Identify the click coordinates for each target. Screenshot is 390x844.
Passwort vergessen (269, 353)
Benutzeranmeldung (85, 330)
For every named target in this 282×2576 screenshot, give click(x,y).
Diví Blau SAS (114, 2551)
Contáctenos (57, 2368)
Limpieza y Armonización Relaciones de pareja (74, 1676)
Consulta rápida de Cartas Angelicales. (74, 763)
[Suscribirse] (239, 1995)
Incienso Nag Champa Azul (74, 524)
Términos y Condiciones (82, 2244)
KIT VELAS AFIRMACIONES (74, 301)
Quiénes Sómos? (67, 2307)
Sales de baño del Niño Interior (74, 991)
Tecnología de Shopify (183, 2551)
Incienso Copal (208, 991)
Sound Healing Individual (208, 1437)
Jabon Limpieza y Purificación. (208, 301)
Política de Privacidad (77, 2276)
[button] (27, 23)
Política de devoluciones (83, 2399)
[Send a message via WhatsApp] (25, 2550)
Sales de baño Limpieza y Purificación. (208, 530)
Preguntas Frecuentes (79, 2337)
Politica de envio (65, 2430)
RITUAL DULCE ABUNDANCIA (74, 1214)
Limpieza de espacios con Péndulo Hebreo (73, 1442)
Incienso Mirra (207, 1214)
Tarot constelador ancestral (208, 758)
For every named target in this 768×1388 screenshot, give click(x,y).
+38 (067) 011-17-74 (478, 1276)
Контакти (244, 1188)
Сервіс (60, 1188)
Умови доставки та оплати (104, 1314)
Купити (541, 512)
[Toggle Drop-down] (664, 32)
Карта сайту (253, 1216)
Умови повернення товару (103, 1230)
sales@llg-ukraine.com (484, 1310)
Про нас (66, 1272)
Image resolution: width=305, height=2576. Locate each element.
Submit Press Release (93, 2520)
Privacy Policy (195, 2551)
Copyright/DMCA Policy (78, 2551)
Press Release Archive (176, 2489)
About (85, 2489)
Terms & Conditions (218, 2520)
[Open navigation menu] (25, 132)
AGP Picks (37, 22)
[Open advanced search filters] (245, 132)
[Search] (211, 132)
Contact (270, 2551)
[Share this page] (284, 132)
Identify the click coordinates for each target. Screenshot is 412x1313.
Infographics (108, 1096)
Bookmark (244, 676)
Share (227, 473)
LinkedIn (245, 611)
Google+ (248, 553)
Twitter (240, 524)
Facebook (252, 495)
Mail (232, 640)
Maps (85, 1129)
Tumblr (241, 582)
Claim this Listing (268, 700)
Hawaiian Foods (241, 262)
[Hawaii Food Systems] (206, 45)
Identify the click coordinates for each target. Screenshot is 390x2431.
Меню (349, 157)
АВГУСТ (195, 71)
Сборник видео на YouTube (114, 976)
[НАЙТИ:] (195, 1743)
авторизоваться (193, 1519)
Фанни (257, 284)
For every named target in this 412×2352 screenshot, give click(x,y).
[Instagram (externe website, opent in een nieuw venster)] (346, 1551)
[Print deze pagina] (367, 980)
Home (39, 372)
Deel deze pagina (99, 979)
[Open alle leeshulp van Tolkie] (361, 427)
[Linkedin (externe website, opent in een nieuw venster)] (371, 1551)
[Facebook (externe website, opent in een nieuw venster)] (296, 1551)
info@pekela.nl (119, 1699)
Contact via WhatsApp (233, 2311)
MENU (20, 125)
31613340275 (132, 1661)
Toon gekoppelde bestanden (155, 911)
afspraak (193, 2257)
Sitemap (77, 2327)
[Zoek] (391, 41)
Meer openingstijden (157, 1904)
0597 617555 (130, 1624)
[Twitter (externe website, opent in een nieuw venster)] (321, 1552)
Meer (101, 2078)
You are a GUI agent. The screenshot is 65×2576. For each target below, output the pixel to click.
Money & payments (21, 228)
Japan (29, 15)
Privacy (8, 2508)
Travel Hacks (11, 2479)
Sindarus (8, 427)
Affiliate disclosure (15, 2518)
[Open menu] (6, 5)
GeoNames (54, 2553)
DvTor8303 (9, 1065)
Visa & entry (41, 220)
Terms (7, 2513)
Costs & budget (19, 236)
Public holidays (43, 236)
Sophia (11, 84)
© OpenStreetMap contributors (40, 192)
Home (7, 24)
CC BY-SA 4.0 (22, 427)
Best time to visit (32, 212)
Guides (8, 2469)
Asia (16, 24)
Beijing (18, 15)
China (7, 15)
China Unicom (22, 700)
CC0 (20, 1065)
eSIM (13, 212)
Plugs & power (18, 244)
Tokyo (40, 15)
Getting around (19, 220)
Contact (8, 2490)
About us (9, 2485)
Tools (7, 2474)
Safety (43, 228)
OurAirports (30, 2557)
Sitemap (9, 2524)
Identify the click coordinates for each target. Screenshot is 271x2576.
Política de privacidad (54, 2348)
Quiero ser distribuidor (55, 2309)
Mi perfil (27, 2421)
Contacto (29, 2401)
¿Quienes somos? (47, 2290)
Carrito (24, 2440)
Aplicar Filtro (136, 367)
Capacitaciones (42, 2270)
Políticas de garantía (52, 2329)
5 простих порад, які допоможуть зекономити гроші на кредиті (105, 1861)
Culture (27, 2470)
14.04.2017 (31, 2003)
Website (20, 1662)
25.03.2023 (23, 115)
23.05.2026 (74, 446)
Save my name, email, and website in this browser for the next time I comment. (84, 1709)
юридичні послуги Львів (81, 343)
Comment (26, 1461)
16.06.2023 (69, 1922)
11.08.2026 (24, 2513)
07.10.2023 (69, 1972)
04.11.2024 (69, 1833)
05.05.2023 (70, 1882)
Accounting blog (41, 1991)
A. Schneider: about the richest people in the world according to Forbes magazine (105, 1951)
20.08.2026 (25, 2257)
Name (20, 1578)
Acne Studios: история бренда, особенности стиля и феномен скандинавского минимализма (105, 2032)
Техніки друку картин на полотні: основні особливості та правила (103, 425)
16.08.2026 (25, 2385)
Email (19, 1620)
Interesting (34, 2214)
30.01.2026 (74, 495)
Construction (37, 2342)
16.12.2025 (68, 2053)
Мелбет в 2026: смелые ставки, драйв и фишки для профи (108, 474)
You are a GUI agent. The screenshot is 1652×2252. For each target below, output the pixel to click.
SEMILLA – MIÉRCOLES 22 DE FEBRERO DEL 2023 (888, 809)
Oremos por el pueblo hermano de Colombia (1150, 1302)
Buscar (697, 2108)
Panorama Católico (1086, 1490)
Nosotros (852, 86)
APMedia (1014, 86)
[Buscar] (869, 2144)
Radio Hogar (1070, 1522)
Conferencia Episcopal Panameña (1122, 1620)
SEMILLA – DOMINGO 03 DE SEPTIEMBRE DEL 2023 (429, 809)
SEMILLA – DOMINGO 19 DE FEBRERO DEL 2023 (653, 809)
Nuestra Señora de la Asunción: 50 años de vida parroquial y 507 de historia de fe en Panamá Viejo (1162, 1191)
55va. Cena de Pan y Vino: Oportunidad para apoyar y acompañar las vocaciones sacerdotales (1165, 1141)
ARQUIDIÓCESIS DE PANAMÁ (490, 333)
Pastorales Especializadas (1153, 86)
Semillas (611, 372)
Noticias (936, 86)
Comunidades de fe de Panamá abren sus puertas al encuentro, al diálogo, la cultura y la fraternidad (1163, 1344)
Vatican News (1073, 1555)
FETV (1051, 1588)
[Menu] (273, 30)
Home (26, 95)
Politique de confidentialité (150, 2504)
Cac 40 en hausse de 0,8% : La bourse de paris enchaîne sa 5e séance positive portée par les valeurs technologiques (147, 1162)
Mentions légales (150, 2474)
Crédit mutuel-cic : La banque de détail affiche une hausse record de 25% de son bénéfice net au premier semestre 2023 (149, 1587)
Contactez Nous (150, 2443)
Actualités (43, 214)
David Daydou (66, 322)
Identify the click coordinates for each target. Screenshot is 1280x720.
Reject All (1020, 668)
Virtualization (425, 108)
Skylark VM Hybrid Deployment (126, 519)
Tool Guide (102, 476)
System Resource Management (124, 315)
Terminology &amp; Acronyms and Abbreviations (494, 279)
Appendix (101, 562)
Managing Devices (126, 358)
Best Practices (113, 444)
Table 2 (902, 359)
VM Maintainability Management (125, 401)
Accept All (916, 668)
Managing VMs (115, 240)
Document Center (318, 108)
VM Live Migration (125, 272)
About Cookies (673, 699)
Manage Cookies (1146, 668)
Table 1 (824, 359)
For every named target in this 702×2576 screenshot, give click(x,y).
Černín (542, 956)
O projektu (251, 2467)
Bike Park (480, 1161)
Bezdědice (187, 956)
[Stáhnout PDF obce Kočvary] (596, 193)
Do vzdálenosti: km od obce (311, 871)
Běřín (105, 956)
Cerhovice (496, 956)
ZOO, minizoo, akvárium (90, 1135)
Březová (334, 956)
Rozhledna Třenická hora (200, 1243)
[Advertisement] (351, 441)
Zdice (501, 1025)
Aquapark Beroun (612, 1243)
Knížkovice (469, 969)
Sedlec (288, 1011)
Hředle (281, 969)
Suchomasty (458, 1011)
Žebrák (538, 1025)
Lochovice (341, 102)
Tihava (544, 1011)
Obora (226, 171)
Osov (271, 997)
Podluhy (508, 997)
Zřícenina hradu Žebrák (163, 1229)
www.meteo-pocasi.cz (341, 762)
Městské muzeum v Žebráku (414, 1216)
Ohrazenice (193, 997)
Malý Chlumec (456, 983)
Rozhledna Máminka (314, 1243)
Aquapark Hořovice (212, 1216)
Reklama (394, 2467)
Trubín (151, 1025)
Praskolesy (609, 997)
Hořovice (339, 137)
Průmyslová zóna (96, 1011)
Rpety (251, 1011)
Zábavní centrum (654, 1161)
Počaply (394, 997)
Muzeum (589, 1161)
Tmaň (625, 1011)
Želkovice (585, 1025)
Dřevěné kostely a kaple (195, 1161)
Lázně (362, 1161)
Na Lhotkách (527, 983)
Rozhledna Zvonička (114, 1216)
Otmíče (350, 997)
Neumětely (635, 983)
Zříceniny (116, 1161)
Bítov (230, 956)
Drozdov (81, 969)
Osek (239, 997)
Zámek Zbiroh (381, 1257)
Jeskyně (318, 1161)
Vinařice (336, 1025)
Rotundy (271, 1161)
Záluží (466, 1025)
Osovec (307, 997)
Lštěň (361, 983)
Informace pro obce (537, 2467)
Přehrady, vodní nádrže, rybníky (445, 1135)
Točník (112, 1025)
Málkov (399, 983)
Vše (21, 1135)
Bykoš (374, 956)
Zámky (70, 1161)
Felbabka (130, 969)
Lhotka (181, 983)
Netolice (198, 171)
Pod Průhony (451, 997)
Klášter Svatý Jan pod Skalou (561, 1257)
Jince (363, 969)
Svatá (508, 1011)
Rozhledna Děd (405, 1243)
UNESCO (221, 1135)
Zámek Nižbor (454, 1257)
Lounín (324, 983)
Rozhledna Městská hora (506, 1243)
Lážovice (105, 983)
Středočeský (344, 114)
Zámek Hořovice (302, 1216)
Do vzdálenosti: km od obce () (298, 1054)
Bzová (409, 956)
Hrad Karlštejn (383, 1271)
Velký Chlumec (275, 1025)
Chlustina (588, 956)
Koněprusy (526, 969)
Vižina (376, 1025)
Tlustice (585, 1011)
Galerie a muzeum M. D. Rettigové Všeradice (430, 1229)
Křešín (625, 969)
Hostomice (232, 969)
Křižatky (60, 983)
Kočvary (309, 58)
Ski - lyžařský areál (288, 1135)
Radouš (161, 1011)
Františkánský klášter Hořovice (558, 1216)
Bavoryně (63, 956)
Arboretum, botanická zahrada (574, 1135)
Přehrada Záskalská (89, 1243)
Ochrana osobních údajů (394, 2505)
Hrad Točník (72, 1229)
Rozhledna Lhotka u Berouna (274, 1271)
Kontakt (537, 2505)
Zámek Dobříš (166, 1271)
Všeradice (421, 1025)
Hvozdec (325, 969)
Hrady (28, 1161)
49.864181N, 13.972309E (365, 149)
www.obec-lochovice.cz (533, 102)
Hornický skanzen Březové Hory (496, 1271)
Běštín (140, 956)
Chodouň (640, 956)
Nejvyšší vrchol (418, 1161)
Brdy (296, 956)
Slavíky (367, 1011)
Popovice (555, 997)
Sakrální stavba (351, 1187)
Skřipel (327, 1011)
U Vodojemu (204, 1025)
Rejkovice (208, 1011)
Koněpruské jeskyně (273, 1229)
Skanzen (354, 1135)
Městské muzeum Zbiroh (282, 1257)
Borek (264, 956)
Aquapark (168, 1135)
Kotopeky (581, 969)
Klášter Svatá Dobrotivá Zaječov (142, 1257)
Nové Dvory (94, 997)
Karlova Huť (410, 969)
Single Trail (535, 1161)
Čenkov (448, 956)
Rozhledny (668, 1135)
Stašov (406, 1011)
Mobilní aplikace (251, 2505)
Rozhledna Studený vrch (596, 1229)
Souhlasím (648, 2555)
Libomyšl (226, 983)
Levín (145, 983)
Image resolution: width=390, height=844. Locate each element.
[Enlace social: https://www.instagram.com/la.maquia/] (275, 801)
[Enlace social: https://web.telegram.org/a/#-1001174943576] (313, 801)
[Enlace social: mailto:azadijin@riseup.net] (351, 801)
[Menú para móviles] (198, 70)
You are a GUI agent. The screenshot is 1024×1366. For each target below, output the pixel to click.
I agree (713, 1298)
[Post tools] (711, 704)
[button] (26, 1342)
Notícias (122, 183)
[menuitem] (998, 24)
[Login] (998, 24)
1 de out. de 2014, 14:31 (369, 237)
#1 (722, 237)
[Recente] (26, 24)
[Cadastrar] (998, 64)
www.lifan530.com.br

▸ Directions
Starting at the line with "eSIM (13, 212)" and ending at the line with "5 простих порад, які", print each line of the listing above exactly, with no other lines.

▸ Response to this task
eSIM (13, 212)
Plugs & power (18, 244)
Tokyo (40, 15)
Getting around (19, 220)
Contact (8, 2490)
About us (9, 2485)
Tools (7, 2474)
Safety (43, 228)
OurAirports (30, 2557)
Sitemap (9, 2524)
Identify the click coordinates for each target. Screenshot is 271x2576.
Política de privacidad (54, 2348)
Quiero ser distribuidor (55, 2309)
Mi perfil (27, 2421)
Contacto (29, 2401)
¿Quienes somos? (47, 2290)
Carrito (24, 2440)
Aplicar Filtro (136, 367)
Capacitaciones (42, 2270)
Políticas de garantía (52, 2329)
5 простих порад, які допоможуть зекономити гроші на кредиті (105, 1861)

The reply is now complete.